■ **Document**
The Cowboy Cop
Hiram “Hi” Powell worked for both of the agencies that would subsequently merge to form Metro. He began his law enforcement career in 1942 with the Las Vegas Police Department and later moved to the Clark County Sheriff’s Department. He retired from there in 1967, with a total of 25 years of service.
Powell came to Las Vegas in 1940 from Electra, Texas to participate in a rodeo. Twenty-years-old at the time, his forte was bronco riding. After the event, he remained in town. “I never had enough money to leave,” he recalls.
Powell gave up his bronco-busting efforts soon after and found work in the construction business. He tried his hand as a deputy sheriff in 1941, and was assigned to work foot patrol in Pittman now a part of Henderson.
“There was nothing but bars, construction workers and fights,” is how Powell remembers that assignment. He worked alone, and had no radio contact with the department. If he needed a car to transport an arrestee or if he needed backup, he had to get to a telephone and call in the request. That sometimes proved a difficult task if he was in a tussle with a group of rowdy drunks.
After about three months, Powell told the sheriff that he either had to be given some help or he’d have to leave. With no money in the budget to hire additional personnel, the sheriff said the Las Vegas Police Department was hiring, and suggested Powell apply there.
At that time, the LVPD was located on Second Street, right behind the Apache Hotel. The facility included a courtroom, police records section and male and female jails. The men’s jail was known as the “blue room” and the females were housed in the “pink room.”
Powell’s first meeting with Chief of Police Don Borax did not go very well. The two men got into an argument in the chief’s office and a shouting match ensued. “I don’t need this goddamn job anyway,” the Texan said, and started for the door.
Before he could make it across the room, Borax called to him. Powell spun around, ready for more verbal battle. Instead, he was offered a job. “Can you start at 8:00 tomorrow morning?” Borax asked.
Thus began Hi Powell’s sometimes frustrating, sometimes tempestuous, but always rewarding career.
When Powell joined the force, it had about twenty officers. The population of Las Vegas was around 10,000. His blue uniform was furnished, along with a badge and identification card. Officers provided their own guns and leather.
“It was a real poor department,” he says. “They were short of patrol cars. We had to ride for two hours, and then walk for two hours while somebody else used the car.”
The department had no portable radios in those days. However, that didn’t mean that the cops patrolling the downtown area on foot were without any means of communication. In fact, the officers had a rather unique way of finding out if the station needed to reach them. A red light was mounted on top of the Apache Hotel and wired to the station. When the light came on, the patrolman had to call in for his message or assignment. Of course, the efficiency of the system depended on the patrolmen remembering to check for the red light from time-to-time.

■ **Information given**
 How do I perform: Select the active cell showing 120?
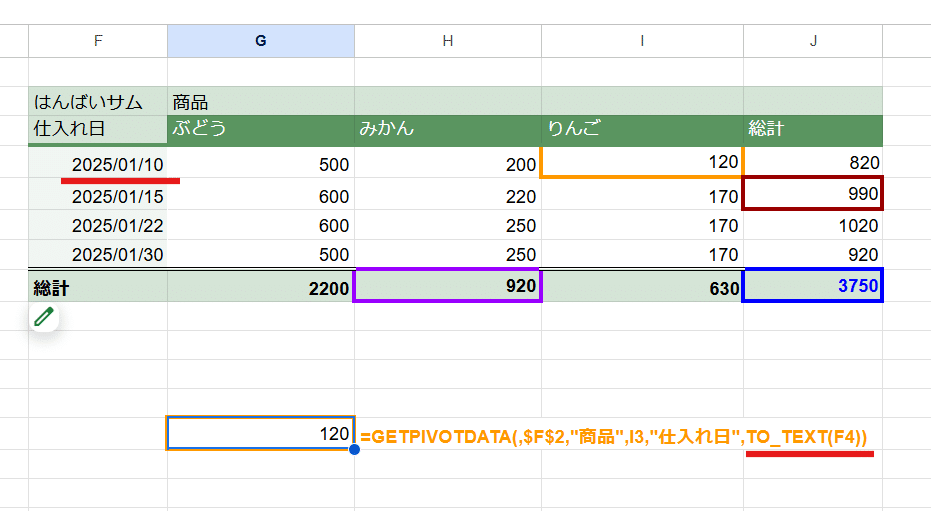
* * *
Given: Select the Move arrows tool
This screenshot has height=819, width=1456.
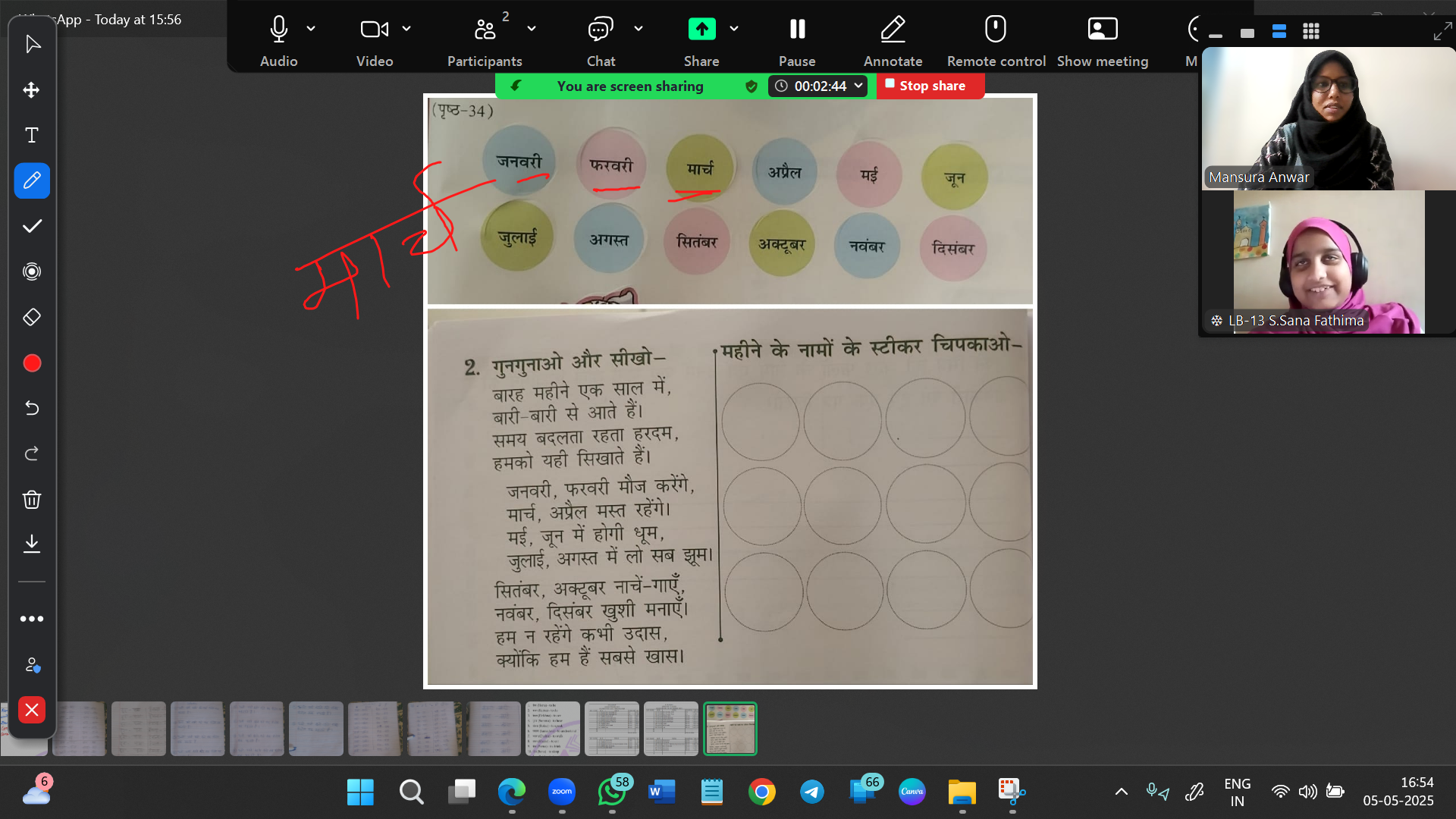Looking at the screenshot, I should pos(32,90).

■ **Written instruction**
Transcribe the passage of the Hi Powell article from "When Powell joined" up to and including "guns and leather.".

■ **Response below**
When Powell joined the force, it had about twenty officers. The population of Las Vegas was around 10,000. His blue uniform was furnished, along with a badge and identification card. Officers provided their own guns and leather.